La vida nos lleva por caminos insospechados, en algunas ocasiones son elegidos y otras tantas, las condiciones nos obligan a movernos de manera forzosa, para ésta en particular, a veces nos tienen que dar un empujoncito para poder tomar otras decisiones porque si no, por voluntad propia no lo hacemos dígase por cobardía, por monotonía, por lo que “gustes y mandes” pero no lo hacemos…  La historia de Pepe, nos confirma que no debemos esperar a que la esperanza y la fe muera para actuar, nos hace reflexionar para que  también no sigamos permitiendo que ese jefe indolente e ingrato, con sus humillaciones, malos tratos y pagos siga barriendo y trapeando el piso con nosotros como aquel viejo mártir de la novela “Gutierritos”; nos dice también, que nadie ni nada puede trasgredir nuestro valor individual, ni tampoco permitir que las circunstancias o las personas se entrometan en nuestra voluntad y mucho menos, cederle ese poder al miedo por la falta de autoestima o autoconfianza.
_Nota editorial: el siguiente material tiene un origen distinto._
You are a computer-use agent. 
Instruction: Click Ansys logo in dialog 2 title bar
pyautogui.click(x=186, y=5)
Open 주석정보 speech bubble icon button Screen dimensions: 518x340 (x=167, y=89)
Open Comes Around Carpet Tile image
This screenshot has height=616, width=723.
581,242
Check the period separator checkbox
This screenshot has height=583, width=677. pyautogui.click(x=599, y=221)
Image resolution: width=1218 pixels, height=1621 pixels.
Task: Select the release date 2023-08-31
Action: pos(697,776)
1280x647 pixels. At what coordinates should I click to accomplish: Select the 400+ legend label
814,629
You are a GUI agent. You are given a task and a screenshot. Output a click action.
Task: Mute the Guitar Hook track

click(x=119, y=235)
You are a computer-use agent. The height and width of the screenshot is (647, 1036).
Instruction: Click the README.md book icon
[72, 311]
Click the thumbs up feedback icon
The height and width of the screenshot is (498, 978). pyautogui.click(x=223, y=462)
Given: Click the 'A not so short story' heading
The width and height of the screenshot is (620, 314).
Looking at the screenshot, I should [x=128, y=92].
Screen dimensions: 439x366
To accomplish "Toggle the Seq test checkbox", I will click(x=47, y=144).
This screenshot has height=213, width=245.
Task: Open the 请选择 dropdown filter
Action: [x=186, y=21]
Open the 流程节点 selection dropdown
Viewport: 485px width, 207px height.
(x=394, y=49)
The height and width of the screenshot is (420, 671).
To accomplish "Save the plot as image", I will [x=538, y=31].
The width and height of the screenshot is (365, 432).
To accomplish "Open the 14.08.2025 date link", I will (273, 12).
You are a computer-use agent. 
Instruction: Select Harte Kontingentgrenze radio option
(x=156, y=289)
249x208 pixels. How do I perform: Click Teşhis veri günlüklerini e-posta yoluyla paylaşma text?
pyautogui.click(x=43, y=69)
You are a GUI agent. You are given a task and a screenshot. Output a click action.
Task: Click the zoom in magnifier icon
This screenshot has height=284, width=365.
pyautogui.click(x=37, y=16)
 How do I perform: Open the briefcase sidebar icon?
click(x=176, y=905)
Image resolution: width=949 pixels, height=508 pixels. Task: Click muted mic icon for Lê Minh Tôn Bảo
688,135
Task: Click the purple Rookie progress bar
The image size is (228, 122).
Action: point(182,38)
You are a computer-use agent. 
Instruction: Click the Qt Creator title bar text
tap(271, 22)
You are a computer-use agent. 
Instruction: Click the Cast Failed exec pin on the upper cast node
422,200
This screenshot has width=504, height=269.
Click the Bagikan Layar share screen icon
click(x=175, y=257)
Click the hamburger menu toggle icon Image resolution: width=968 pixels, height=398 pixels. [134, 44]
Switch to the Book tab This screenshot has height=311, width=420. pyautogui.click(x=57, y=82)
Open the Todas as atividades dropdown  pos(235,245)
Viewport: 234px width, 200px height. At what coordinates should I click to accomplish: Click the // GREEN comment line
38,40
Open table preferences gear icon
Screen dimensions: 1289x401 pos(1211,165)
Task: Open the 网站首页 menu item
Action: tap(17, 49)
Metafóricamente es decir como Pepe: ¡me voy de migrante! y actúo en consecuencia… me tomo de una mano junto con mi familia sabiendo que son parte vital de mi existencia y de la otra, levanto la bandera de la dignidad para caminar a paso firme e independiente y con la frente en alto, tan lleno de valor y bajo el entendimiento que no importa cuán difícil, injusta, dispareja y absurda sea la vida… En resumidas cuentas, simplemente elijo migrar al lugar donde me pueda enaltecer como ser humano con todas las imperfecciones que emanen de mí junto con la gallardía que se requiera para mantenerme con caridad en el corazón pero con firmeza de acción y ya por último, agarro el tapete, lo sacudo, lo hago rollito, lo encinto y lo destruyo para que no vuelva a ser pisado ni por el “jefe”, ni por el hambre, ni por el miedo, ni por el maltrato, ni por incertidumbre, ni por desesperanza, ni por absolutamente nada que me reste valor como persona.